- **PROVIDED MATERIAL**
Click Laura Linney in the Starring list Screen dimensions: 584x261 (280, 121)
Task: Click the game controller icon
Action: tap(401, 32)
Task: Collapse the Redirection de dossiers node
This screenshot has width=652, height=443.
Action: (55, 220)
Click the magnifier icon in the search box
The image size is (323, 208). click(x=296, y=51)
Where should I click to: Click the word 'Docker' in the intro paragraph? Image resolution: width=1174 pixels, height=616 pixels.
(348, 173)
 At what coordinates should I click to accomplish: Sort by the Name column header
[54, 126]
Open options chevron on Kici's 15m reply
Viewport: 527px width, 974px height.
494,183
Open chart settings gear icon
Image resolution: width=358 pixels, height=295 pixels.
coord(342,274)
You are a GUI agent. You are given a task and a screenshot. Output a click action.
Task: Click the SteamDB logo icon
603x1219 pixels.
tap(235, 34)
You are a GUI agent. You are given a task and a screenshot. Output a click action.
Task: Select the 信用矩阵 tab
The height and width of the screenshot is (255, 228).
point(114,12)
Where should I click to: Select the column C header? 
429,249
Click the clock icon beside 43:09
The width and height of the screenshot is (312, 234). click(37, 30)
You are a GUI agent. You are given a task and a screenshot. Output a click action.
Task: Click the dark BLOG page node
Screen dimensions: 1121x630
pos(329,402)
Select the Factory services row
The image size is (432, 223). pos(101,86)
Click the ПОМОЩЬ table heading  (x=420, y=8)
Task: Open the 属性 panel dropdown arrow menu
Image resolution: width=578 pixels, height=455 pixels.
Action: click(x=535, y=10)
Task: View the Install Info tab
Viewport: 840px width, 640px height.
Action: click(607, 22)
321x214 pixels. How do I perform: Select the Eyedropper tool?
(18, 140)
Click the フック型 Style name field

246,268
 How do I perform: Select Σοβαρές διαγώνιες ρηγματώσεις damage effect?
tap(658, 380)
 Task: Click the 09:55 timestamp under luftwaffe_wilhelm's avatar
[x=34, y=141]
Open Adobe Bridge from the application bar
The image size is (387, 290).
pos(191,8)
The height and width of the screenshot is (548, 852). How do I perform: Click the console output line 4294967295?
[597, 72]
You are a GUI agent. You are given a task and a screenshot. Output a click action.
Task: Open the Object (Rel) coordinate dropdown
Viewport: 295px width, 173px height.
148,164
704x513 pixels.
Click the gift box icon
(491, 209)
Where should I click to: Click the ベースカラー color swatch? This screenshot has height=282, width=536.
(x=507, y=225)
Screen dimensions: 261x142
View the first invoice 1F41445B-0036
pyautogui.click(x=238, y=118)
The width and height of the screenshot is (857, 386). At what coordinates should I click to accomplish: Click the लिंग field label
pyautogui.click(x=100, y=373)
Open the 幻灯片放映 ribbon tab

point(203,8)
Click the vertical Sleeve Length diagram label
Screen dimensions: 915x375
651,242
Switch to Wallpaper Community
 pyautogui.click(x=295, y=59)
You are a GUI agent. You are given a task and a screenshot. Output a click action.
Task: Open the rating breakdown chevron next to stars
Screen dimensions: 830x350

- **YOUR GOAL**
From the material above, copy each line that includes the word "node".

- **RESULT FOR THIS EXERCISE**
Task: Collapse the Redirection de dossiers node
Task: Click the dark BLOG page node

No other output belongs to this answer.